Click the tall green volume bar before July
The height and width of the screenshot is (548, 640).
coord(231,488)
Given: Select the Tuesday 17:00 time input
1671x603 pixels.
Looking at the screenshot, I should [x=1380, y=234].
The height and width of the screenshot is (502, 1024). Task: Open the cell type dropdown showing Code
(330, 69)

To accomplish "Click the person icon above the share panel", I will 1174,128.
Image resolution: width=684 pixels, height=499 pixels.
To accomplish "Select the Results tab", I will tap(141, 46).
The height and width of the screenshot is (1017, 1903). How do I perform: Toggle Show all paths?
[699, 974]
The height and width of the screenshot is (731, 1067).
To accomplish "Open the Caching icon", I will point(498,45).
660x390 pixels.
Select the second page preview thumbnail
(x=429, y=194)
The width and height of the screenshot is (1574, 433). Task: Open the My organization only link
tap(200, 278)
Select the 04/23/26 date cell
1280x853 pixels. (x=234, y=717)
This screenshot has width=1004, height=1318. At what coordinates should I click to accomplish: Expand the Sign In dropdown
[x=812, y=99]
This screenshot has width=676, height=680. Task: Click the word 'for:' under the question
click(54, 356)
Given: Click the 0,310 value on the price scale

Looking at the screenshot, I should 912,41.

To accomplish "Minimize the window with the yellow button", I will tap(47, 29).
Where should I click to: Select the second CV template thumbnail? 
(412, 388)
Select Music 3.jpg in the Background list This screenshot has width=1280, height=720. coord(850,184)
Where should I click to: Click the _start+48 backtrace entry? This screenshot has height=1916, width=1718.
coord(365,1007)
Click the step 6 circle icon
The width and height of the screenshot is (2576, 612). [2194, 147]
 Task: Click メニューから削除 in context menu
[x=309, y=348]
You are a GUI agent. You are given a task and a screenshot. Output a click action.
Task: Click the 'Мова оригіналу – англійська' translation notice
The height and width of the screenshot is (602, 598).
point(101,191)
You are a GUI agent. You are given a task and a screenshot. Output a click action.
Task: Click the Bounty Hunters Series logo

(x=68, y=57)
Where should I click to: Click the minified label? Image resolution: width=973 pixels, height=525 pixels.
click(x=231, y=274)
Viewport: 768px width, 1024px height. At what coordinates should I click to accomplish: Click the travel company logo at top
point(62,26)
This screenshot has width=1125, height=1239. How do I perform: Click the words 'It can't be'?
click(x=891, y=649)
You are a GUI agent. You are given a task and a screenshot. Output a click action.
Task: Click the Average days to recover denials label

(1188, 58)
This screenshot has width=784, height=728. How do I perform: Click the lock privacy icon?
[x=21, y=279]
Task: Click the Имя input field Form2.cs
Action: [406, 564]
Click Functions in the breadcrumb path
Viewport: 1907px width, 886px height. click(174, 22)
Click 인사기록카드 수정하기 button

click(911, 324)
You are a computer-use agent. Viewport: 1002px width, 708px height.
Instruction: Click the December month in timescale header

EXERCISE PROMPT> Return the data above in full. Keep every line exactly as it is.

WRITTEN SOLUTION>
Click the tall green volume bar before July
The height and width of the screenshot is (548, 640).
coord(231,488)
Given: Select the Tuesday 17:00 time input
1671x603 pixels.
Looking at the screenshot, I should [x=1380, y=234].
The height and width of the screenshot is (502, 1024). Task: Open the cell type dropdown showing Code
(330, 69)

To accomplish "Click the person icon above the share panel", I will 1174,128.
Image resolution: width=684 pixels, height=499 pixels.
To accomplish "Select the Results tab", I will tap(141, 46).
The height and width of the screenshot is (1017, 1903). How do I perform: Toggle Show all paths?
[699, 974]
The height and width of the screenshot is (731, 1067).
To accomplish "Open the Caching icon", I will point(498,45).
660x390 pixels.
Select the second page preview thumbnail
(x=429, y=194)
The width and height of the screenshot is (1574, 433). Task: Open the My organization only link
tap(200, 278)
Select the 04/23/26 date cell
1280x853 pixels. (x=234, y=717)
This screenshot has width=1004, height=1318. At what coordinates should I click to accomplish: Expand the Sign In dropdown
[x=812, y=99]
This screenshot has width=676, height=680. Task: Click the word 'for:' under the question
click(54, 356)
Given: Click the 0,310 value on the price scale

Looking at the screenshot, I should 912,41.

To accomplish "Minimize the window with the yellow button", I will tap(47, 29).
Where should I click to: Select the second CV template thumbnail? 
(412, 388)
Select Music 3.jpg in the Background list This screenshot has width=1280, height=720. coord(850,184)
Where should I click to: Click the _start+48 backtrace entry? This screenshot has height=1916, width=1718.
coord(365,1007)
Click the step 6 circle icon
The width and height of the screenshot is (2576, 612). [2194, 147]
 Task: Click メニューから削除 in context menu
[x=309, y=348]
You are a GUI agent. You are given a task and a screenshot. Output a click action.
Task: Click the 'Мова оригіналу – англійська' translation notice
The height and width of the screenshot is (602, 598).
point(101,191)
You are a GUI agent. You are given a task and a screenshot. Output a click action.
Task: Click the Bounty Hunters Series logo

(x=68, y=57)
Where should I click to: Click the minified label? Image resolution: width=973 pixels, height=525 pixels.
click(x=231, y=274)
Viewport: 768px width, 1024px height. At what coordinates should I click to accomplish: Click the travel company logo at top
point(62,26)
This screenshot has width=1125, height=1239. How do I perform: Click the words 'It can't be'?
click(x=891, y=649)
You are a GUI agent. You are given a task and a screenshot. Output a click action.
Task: Click the Average days to recover denials label

(1188, 58)
This screenshot has width=784, height=728. How do I perform: Click the lock privacy icon?
[x=21, y=279]
Task: Click the Имя input field Form2.cs
Action: [406, 564]
Click Functions in the breadcrumb path
Viewport: 1907px width, 886px height. click(174, 22)
Click 인사기록카드 수정하기 button

click(911, 324)
You are a computer-use agent. Viewport: 1002px width, 708px height.
Instruction: Click the December month in timescale header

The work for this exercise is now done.